For the geeky, the game’s also riddled with references to geek culture, from Bill & Ted, to Fallout, to Zathras, a turtle that speaks, well, like Zathras (from Babylon 5). Furthermore, pretty much everything you can interact with is either funny, a pun, or just plain outlandish. Examples include flavoured monkey salt, polyhedrix asparagus extract, orange wolf honey, or liquid salami (and that’s just one room).

On a gameplay level, it’s your average point and click adventure – move from room to room, talk to people, click on objects, pick them up and merge to form other objects. It’s even got a ‘golden hammer’ puzzle; that is, a puzzle gimmick that gets re-used again and again, if only you realize that something’s a reference to it.

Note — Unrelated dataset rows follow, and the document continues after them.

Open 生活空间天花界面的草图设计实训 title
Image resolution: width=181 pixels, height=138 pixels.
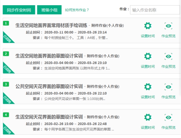(49, 117)
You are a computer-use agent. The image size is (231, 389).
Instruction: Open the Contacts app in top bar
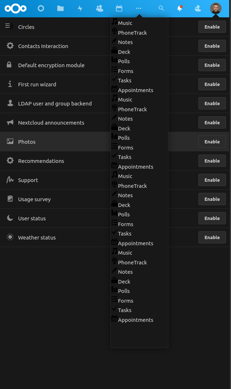tap(100, 8)
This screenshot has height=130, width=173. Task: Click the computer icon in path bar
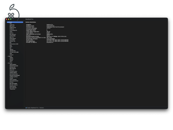[26, 108]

One of the nice things about the crayon graphics is that each of the scenes has less extraneous detail than many adventure games. If you can see something, it’s worth clicking on it, and if something can be clicked on, you can see it, as all of the objects are reasonably big and contrast well with the background. If I had one criticism for the game, though, it would be that you move by clicking at the edge of the graphics. Consequently, I would often try to click on something and instead, to my mild annoyance, be moved to the next area.

It’s actually just fun to wander around it and poke at things, though, which reminds me a lot of good interaction fiction where everything is worth tampering with, even if it doesn’t mean you’re making any progress. Incidentally, I recommend trying every possible action on everything you pick up. You never know what you might be able to gerbelize.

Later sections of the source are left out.